### Work required
Please retype, unchanged, each line from the top of the material below through the line where "This screenshot has width=458, height=295." appears.

### Material for this exercise

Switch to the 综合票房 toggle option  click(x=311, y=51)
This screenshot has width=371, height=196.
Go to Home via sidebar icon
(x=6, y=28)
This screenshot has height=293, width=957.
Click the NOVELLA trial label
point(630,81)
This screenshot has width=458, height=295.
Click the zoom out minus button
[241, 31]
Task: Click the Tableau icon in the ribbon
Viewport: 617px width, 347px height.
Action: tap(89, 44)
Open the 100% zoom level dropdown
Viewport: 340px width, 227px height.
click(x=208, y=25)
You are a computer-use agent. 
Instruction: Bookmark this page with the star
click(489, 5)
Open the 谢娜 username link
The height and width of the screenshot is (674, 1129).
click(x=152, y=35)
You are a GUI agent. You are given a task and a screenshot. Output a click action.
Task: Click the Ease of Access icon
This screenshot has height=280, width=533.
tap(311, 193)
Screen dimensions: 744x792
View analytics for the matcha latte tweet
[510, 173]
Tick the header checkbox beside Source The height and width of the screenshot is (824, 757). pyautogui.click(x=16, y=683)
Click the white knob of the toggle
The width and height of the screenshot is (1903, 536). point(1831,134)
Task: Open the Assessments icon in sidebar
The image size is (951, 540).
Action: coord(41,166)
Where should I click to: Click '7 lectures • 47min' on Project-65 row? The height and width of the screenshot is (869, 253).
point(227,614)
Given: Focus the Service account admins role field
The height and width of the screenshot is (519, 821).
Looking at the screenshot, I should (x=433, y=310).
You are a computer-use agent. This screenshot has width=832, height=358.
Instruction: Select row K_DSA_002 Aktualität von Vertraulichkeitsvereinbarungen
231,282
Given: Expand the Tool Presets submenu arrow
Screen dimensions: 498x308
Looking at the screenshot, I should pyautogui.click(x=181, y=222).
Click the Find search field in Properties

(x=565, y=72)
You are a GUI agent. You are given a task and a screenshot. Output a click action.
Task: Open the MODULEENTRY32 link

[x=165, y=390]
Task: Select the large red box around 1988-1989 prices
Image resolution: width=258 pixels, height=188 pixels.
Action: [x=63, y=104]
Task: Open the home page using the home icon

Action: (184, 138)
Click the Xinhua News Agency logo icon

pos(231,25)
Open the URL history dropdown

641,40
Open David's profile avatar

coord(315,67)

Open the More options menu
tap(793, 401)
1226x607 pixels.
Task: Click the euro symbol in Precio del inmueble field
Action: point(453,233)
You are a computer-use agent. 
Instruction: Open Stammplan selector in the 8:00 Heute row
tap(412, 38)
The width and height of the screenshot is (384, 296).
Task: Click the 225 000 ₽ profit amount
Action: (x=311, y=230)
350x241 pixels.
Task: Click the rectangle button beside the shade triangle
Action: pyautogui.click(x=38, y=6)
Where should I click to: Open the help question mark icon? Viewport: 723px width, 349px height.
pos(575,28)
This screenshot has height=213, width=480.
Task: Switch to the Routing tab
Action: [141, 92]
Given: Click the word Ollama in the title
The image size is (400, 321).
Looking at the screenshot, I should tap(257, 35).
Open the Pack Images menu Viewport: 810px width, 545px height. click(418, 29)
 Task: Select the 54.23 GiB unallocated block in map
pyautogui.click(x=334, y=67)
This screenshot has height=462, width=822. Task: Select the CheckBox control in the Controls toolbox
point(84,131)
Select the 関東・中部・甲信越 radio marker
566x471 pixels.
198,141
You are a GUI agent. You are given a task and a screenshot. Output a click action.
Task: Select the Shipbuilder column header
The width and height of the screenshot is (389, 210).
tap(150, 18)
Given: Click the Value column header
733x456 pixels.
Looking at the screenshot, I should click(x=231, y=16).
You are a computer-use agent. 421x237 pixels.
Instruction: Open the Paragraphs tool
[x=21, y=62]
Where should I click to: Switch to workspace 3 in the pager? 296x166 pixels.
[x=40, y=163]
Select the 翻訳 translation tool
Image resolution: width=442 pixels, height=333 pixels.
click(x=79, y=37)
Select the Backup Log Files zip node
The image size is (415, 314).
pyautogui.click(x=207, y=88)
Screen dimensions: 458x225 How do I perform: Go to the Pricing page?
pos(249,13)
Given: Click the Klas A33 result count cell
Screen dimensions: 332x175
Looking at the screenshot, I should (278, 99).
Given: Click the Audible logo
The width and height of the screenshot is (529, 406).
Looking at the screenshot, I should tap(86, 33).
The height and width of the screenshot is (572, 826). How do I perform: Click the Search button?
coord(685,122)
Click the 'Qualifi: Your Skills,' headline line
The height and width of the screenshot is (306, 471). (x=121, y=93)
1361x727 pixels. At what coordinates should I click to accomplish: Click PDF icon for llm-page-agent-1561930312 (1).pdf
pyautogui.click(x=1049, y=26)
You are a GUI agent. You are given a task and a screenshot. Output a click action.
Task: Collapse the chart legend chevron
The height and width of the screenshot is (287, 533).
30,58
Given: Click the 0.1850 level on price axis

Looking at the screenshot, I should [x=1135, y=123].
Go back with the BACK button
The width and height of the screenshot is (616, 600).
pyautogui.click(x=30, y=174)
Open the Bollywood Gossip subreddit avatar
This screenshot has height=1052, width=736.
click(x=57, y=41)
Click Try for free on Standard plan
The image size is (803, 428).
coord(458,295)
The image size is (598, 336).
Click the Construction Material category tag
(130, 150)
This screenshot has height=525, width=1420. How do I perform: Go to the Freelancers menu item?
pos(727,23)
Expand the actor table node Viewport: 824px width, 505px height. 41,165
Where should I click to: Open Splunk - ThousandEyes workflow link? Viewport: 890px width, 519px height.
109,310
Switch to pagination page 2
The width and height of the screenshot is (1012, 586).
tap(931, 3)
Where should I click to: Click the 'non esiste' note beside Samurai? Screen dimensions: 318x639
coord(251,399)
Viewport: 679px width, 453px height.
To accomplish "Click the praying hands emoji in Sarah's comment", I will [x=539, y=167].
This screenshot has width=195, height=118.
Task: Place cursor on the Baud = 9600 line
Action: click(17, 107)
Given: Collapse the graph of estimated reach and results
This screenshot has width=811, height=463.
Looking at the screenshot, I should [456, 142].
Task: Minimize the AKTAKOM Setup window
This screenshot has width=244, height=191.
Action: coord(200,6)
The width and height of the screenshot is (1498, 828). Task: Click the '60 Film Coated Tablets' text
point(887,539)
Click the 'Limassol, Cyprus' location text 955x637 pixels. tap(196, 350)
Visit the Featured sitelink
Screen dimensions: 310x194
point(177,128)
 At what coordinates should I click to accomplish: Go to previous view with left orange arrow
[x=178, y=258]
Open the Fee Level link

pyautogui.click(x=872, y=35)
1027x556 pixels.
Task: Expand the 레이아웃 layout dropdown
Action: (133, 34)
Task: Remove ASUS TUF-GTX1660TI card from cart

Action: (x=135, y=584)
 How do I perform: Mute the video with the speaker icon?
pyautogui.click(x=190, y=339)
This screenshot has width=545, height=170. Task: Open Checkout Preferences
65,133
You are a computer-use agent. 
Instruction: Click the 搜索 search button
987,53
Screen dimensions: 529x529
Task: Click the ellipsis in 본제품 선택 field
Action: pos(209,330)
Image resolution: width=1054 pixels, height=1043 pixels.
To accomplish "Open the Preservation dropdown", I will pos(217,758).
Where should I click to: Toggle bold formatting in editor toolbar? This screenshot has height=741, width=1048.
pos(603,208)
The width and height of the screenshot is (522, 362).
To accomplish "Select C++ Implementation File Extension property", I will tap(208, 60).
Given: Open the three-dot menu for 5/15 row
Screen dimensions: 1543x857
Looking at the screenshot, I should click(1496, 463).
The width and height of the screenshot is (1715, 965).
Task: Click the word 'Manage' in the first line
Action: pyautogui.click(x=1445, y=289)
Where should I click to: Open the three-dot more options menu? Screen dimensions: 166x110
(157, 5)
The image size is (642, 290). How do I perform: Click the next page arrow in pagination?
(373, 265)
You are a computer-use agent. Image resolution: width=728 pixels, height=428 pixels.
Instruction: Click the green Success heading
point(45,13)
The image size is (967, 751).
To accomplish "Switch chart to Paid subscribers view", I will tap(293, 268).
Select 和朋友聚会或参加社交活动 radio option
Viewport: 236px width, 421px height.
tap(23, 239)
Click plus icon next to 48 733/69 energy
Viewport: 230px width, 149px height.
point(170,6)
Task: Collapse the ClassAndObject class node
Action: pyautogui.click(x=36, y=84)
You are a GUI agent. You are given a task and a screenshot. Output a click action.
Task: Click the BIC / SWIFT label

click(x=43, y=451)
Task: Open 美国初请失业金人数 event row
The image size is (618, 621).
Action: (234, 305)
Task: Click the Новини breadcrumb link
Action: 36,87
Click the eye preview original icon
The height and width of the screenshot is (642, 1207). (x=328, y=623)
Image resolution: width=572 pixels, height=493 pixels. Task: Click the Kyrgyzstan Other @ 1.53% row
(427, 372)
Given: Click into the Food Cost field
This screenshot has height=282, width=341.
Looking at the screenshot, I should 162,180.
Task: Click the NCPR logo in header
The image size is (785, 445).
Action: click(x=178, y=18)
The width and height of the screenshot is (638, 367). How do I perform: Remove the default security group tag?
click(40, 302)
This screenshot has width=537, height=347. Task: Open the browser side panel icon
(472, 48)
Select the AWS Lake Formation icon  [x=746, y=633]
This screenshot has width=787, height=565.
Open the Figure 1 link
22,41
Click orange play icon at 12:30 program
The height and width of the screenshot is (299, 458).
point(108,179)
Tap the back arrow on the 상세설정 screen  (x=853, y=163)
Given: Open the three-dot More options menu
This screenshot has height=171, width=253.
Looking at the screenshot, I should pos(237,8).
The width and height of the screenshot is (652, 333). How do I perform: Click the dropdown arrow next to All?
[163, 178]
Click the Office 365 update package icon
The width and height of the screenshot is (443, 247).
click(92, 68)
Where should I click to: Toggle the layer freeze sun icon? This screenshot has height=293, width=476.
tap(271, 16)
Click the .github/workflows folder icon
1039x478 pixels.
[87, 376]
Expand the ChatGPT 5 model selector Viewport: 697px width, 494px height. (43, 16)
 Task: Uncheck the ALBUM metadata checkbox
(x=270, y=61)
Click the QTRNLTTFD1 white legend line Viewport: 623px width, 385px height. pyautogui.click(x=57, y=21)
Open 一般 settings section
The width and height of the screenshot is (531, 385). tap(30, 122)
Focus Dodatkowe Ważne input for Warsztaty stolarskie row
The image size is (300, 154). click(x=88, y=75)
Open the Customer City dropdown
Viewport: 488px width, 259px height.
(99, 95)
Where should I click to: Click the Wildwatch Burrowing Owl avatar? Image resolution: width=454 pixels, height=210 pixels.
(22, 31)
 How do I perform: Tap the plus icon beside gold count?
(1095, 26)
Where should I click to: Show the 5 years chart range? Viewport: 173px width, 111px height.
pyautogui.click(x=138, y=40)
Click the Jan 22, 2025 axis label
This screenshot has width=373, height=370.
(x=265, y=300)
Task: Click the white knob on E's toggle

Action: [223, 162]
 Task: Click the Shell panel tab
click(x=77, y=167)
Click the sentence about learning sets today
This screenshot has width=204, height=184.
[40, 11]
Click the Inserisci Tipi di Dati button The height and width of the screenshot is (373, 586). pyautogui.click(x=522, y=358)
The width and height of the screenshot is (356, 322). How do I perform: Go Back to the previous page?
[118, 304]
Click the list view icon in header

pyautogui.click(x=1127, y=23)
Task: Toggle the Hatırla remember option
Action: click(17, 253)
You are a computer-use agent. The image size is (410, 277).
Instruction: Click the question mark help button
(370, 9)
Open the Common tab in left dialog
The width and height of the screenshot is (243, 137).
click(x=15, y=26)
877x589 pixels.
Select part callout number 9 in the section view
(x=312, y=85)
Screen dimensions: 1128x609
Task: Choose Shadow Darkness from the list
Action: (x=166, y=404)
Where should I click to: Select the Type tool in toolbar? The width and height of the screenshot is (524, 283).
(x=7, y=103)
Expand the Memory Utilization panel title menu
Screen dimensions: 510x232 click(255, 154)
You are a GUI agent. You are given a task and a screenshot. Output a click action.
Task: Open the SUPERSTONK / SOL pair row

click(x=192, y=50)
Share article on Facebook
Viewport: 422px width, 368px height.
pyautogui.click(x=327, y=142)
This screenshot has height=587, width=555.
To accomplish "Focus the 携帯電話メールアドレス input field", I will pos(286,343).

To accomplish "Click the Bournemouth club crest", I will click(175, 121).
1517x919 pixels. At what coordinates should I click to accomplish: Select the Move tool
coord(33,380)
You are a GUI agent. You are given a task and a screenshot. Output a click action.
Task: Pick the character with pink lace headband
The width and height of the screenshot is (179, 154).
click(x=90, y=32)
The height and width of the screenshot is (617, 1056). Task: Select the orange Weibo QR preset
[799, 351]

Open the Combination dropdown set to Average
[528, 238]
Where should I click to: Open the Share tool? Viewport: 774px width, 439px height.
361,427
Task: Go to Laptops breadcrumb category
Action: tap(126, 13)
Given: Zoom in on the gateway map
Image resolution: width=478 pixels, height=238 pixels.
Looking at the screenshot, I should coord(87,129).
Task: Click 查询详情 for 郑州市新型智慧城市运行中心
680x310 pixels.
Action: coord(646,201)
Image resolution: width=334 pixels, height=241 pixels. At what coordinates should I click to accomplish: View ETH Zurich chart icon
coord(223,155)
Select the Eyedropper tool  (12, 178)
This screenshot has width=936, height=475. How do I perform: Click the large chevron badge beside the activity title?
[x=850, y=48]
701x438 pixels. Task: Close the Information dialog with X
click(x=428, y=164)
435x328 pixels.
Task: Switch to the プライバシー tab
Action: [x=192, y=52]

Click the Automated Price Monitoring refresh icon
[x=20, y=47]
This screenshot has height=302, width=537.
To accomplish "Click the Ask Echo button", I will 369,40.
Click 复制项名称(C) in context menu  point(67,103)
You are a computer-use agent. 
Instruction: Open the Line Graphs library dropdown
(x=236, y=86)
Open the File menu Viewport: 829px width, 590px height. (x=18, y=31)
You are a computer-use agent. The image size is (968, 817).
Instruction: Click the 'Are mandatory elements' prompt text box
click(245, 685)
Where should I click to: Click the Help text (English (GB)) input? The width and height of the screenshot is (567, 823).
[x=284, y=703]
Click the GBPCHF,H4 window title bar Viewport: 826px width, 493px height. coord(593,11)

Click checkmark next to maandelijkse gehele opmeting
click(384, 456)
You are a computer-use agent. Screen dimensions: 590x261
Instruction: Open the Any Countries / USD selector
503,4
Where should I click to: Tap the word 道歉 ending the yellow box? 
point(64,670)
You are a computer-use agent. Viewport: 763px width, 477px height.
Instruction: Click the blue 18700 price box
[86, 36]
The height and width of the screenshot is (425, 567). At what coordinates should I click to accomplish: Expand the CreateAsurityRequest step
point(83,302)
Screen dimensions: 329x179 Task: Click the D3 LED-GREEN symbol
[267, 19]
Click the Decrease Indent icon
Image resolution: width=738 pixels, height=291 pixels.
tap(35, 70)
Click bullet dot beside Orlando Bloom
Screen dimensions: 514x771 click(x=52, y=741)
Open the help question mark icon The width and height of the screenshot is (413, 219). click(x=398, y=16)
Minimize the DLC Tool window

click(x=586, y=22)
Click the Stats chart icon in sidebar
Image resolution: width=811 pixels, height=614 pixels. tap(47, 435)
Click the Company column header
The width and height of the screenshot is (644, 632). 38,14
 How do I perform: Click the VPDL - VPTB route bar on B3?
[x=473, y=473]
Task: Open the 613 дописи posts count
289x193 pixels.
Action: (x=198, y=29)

### Written answer
Switch to the 综合票房 toggle option  click(x=311, y=51)
This screenshot has width=371, height=196.
Go to Home via sidebar icon
(x=6, y=28)
This screenshot has height=293, width=957.
Click the NOVELLA trial label
point(630,81)
This screenshot has width=458, height=295.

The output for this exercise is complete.